Michael Jackson y su
detención ¿vale la pena tanta dedicación de los medios?
Javier Arnal
Muchos famosos se lanzan a este circo del mercadillo
de las intimidades por necesidades económicas o por afán de protagonismo.
El mercadillo de las intimidades de los famosos da
pena. Entre conductas más que sospechosas, acusaciones de unos contra
otros para avivar el morbo o crearlo artificialmente, acompañado todo ello
con una foto o un vídeo que sirve como pretendida prueba concluyente,
media humanidad sigue con interés este desfile de esperpentos.

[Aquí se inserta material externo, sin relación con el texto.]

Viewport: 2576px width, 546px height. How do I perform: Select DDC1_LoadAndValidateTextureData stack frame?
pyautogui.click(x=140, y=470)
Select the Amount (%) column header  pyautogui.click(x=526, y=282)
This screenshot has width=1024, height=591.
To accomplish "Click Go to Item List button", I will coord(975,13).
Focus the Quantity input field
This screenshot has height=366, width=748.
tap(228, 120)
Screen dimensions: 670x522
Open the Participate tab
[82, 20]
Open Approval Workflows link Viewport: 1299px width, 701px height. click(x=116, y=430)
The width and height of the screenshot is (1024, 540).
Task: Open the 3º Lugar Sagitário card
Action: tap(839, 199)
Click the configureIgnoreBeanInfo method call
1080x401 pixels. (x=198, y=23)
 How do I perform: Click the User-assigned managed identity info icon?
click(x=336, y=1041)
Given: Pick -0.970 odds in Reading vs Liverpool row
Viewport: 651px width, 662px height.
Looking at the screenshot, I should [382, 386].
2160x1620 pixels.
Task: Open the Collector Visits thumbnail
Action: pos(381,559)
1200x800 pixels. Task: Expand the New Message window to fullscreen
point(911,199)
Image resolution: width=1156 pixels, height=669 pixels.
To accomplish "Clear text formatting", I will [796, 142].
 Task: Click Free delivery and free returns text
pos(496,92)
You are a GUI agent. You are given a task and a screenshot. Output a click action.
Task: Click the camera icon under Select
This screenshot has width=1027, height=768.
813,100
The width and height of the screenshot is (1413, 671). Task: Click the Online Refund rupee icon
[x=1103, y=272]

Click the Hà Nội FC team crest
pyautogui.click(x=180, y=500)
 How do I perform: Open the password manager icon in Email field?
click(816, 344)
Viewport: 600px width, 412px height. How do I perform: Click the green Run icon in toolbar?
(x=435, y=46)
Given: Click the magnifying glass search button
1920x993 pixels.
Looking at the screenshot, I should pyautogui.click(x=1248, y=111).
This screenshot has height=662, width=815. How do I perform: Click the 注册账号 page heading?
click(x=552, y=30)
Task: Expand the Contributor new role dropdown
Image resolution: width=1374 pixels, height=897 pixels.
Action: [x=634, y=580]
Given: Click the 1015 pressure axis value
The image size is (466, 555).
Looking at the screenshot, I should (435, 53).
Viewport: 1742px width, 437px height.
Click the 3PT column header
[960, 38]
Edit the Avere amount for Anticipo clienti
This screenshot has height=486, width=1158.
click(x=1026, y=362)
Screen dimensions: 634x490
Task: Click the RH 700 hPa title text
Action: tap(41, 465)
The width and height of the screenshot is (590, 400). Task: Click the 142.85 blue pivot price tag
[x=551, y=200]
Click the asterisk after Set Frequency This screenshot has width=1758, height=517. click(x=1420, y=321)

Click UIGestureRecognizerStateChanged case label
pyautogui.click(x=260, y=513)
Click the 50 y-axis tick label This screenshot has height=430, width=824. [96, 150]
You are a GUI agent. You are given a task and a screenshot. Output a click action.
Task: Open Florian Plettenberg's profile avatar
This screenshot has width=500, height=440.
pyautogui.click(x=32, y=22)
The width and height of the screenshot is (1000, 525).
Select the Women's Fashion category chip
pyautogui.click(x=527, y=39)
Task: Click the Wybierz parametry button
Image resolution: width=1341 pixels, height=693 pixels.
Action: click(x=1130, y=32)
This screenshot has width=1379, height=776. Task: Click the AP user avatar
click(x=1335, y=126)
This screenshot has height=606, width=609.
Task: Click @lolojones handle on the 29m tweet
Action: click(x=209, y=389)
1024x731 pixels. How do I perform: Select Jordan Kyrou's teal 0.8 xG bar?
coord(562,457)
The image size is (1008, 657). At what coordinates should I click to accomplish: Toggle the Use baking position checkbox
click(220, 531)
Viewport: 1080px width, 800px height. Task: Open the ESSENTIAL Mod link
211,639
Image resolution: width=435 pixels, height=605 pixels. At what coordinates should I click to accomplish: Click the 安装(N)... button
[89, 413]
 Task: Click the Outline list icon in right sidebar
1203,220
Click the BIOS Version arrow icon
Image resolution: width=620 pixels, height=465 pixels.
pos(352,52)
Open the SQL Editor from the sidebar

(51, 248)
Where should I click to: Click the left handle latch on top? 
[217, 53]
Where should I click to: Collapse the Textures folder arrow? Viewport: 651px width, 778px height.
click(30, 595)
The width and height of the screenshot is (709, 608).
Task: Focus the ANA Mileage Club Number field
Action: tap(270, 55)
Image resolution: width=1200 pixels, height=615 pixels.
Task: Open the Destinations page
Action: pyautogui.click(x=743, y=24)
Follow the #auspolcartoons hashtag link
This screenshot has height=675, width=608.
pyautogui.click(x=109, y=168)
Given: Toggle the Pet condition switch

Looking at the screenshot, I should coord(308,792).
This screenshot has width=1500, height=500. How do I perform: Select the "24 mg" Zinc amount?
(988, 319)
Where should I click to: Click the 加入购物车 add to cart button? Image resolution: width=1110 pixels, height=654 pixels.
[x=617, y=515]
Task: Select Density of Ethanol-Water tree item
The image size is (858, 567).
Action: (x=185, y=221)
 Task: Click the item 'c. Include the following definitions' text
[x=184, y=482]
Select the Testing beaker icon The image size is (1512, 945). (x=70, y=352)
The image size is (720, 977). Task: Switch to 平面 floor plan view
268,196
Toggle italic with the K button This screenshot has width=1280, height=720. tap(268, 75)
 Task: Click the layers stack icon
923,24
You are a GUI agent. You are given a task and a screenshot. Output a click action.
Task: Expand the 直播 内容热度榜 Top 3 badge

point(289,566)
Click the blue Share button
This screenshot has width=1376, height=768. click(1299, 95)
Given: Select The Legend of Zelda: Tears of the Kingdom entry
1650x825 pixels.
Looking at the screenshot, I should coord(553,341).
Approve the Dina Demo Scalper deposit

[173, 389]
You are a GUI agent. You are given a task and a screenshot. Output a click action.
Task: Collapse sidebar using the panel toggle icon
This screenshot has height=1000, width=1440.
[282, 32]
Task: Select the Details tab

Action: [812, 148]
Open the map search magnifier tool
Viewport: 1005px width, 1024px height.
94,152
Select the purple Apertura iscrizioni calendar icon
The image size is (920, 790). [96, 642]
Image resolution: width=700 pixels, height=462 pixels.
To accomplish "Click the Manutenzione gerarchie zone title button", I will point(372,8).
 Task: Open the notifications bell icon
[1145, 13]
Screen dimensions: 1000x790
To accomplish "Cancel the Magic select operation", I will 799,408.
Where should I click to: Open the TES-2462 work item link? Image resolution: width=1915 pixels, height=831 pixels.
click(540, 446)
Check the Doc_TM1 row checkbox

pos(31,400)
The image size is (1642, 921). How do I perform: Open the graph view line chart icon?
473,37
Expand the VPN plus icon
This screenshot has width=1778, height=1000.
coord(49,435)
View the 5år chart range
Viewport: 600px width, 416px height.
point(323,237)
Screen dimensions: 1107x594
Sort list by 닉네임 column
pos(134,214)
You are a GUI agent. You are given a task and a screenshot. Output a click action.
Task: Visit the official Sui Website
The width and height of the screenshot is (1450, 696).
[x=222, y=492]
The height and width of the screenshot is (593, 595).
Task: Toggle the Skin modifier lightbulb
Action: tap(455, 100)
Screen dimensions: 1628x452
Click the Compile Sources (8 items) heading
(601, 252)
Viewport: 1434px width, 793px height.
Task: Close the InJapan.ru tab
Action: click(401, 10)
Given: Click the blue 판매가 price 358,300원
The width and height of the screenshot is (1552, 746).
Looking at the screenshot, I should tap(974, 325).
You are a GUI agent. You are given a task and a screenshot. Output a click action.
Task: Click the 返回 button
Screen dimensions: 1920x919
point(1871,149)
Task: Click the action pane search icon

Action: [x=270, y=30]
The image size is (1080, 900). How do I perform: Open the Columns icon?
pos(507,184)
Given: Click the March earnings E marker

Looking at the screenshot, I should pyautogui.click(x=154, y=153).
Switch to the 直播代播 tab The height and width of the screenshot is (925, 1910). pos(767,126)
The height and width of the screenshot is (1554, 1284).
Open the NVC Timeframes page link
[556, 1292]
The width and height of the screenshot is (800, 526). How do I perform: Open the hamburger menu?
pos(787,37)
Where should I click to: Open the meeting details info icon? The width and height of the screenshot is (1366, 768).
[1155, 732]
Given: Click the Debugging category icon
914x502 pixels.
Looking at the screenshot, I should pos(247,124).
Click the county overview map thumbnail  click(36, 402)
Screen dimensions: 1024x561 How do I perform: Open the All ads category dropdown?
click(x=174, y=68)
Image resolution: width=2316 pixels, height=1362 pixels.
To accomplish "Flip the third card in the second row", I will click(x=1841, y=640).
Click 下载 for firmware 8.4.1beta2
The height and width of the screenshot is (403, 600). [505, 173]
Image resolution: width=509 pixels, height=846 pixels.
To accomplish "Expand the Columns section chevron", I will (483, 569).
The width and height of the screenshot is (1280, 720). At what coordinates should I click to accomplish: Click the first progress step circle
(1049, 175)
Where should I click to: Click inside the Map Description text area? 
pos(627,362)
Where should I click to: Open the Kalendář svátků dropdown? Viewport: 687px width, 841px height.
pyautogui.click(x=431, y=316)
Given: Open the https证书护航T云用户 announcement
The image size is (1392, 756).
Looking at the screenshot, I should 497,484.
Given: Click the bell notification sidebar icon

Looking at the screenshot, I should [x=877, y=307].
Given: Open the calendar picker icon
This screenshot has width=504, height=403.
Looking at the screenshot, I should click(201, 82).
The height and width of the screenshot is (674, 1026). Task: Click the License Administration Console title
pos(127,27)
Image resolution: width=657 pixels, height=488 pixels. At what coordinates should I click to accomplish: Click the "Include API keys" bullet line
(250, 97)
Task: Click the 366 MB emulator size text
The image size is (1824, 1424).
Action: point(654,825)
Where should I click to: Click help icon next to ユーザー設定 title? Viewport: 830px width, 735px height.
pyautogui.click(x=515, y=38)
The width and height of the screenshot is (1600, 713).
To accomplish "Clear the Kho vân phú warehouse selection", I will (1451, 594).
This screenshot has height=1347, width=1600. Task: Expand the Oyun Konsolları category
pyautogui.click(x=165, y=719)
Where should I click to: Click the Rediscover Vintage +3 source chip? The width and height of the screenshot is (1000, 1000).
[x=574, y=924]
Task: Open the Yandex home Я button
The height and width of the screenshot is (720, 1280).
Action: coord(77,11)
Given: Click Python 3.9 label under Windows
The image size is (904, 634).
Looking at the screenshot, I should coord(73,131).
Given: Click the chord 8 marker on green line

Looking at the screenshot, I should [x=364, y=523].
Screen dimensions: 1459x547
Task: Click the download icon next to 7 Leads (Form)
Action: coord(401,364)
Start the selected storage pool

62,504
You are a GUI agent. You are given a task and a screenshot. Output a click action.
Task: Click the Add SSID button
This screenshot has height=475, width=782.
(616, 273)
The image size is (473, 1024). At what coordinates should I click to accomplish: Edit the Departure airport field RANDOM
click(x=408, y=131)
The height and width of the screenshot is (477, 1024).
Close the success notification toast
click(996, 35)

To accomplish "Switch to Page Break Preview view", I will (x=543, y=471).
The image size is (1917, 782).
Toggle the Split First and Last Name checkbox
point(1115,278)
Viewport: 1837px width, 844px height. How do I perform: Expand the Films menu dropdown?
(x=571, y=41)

Muchos famosos se lanzan a este circo por necesidades
económicas o por afán de protagonismo. Hay gente que se aferra al famoseo,
a costa de lo que sea, porque detrás de esa cara no tienen auténtica
categoría humana. Una lástima, porque suelen ser líderes en su ambiente,
atracción para millones de personas, con frecuencia jóvenes. También hay
famosos que, pase lo que pase en su fama o en su economía, mantienen con
dignidad su situación.
Ahora se ha organizado el circo mediático en torno al
cantante Michael Jackson. En este caso, su popularidad y sus
extravagancias frecuentes pueden confundirse con otras circunstancias, no
precisamente accesorias. En todo el mundo prácticamente ha habido
manifestaciones de seguidores que afirman su inocencia, ante la acusación
de supuestos abusos sexuales a menores. Resulta curioso que sean tan
tajantes: o tienen pruebas que sólo ellos conocen, o la policía hizo el
primo con semejante despliegue “made in USA” en el rancho de Jackson, más
propio de una película.
Pero Jackson no es de los famosos arruinados, o al
menos todavía. Tras su entrega en una comisaría californiana, no ha tenido
problema para abonar los 3 millones de dólares de fianza y estar en la
calle. Justicia ciega para todos, con independencia de su fortuna
personal: ¿es acaso una quimera, una utopía? Jackson ha afirmado que es
falsa la acusación. Si no fuera millonario, ahora estaría en la cárcel, a
la espera de juicio. Y si es famoso y adinerado es porque hay público
suficiente en el mundo para comprar sus discos, aunque sus operaciones de
cirugía estética, sus bromas aterradoras (amago de tirar a un bebé desde
un balcón, y luego tirar un muñeco ante unos cientos de fans), las
reiteradas acusaciones, no son un freno para que siga triunfando. O tal
vez triunfa porque sabe aprovecharse, con sus asesores, de cómo es el
circo mediático.
No sabemos, de nuevo, si es primero el huevo o la
gallina. Si tan real y sano es su afecto a los niños, como él dice, no
sabemos el dinero que destina a ayudar a niños que viven en la miseria, o
a algunos de los 250 millones de niños que -según los últimos datos- son
obligados a trabajar, o a evitar que haya tantos niños-soldado.
La detención de Jackson es una noticia de alcance
mundial. No parece, sin embargo, que se merezca tanta dedicación de los
medios. Nuestras vidas han de volcarse en otras cuestiones sociales,
culturales, políticas, también musicales, para que empecemos a dejar de
considerarnos todos nosotros un poco -o mucho- “payasos de este circo”.